Contracts affected by COVID-19

Memberships, travel and accommodation bookings, events, product price increases and changes to services are all covered by contracts. The Australian Competition and Consumer Commission is providing more information for people who have questions about any contracts that may be affected by COVID-19.

The Australian Consumer Law prohibits businesses from taking payments for goods or services when there are reasonable grounds to believe the services won’t be supplied. This applies whether or not your contract allows you to suspend payments.

The following provides some general information about specific aspects of contracts.

Does COVID-19 affect my rights under a contract?

COVID-19 may change how the law will treat some existing contracts. Questions such as whether someone who has signed a contract can get out of it because of the impact of COVID-19, and whether there will there be any consequence for doing this (“breaching the contract”) will depend upon the terms of the contract and the individual circumstances.

It is crucial that you obtain legal advice before, for example, seeking to postpone or refusing to perform your contractual obligations.

If a party wrongly refuses to perform their contractual obligations or incorrectly terminate a contract, the other side may take advantage of this and seek to sue you. This could potentially occur even where the other party could not perform themselves or wanted to escape the contract for other reasons.

Each case will depend upon the terms of the contract and specific circumstances.

Typically, relevant issues include the following:

  • Does the contract include a clause that responds to the circumstances?
  • Has the contract been frustrated?
  • Can you or the other party rely upon a term or frustration to terminate the contract?
  • What are the consequences if you wrongly refuse to perform your contractual obligations or incorrectly terminate the contract?
  • Can the other party take advantage of the wrongful refusal to perform or improperly terminate?

What if my contract has a “force majeure clause”?

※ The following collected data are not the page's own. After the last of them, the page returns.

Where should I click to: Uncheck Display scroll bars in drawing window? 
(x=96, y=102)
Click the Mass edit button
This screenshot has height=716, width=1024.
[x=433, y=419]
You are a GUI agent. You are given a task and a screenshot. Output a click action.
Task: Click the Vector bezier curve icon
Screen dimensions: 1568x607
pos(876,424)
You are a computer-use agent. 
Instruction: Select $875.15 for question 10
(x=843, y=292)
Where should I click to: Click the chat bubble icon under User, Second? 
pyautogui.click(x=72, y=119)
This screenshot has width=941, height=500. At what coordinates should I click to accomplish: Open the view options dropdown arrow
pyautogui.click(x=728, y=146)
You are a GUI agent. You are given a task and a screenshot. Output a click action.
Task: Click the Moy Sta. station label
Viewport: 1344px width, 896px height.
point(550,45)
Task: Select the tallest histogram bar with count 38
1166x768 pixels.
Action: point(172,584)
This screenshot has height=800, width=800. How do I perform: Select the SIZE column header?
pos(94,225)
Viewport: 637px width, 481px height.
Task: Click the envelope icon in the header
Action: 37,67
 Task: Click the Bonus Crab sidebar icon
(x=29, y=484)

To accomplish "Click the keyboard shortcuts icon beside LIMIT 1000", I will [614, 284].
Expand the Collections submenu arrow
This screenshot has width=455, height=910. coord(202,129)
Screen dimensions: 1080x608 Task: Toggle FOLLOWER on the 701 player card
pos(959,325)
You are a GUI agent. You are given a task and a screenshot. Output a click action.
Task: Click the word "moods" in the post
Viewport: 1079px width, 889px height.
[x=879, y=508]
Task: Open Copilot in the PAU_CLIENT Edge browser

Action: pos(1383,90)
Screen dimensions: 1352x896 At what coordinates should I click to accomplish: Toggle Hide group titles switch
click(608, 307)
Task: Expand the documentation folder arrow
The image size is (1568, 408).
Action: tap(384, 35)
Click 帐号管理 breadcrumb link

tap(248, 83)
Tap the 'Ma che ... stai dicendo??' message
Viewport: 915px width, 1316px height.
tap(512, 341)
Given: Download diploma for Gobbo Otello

The contract may include a force majeure clause which refers to unforeseeable circumstances that arise, which prevents the performance of a contract.

Commercial contracts commonly include force majeure clauses outlining the rights and remedies of the parties when certain extreme events occur outside of their control. Depending upon the express wording of the clause, a party may be able to rely upon the clause to justify delay, temporarily suspend the performance of the contract, or even to terminate.

Force majeure clauses are very important when it comes to the allocation of risk when an event, like a pandemic or epidemic occurs, due to its ability to significantly disrupt due performance.

Whether COVID-19 will constitute a force majeure event will depend on the express terms of the contract, particularly the meaning attributed to ‘force majeure’ in the contract, as well as the specific circumstances.

Where the contract contains a force majeure clause, it is crucial to make sure that the clause covers the intervening event and that the event is materially relevant to the performance of your contractual obligations.

The party seeking to rely on the force majeure clause will bear the onus of proving that the force majeure event has occurred to the extent that performance is significantly delayed or altered (depending on the wording of the clause).

An attempt to trigger force majeure only to have the clause not cover, for example, COVID-19 and the performance of the contractual obligations, may constitute a repudiation of the contract by you, allowing the other party to terminate the contract and to claim damages.

What if COVID-19 has caused “frustration” to my contract?

Depending on the contractual obligations, the coronavirus may constitute an unforeseeable change of situation that has occurred through no fault of either party which ‘frustrates’ the contract; that is, it makes performance of the contract impossible or radically different.

Frustration can potentially operate where there is no express term, like a force majeure clause, in the contract to deal with the intervening event.

Where frustration occurs, it will discharge the parties from their future obligations; however, it will not discharge them for obligations accrued before the event in question.

Where the effect of COVID-19 defeats, for example, the fundamental commercial purpose underlying the contract, the agreement may be considered frustrated. However, contracts will typically not be frustrated where the contract simply becomes more onerous for one party. The fact that an event not contemplated by the parties also causes some delay in performance will not amount to frustration, unless that delay radically alters the performance of the contract. Essentially, courts will typically require that the contract be impossible to perform such that, in practice, frustration is rarely established.

Risks with termination - it is clear that there is legal uncertainty concerning the effect of COVID-19 upon the performance of contractual obligations.

Each case will depend upon the terms of the contract and the individual circumstances.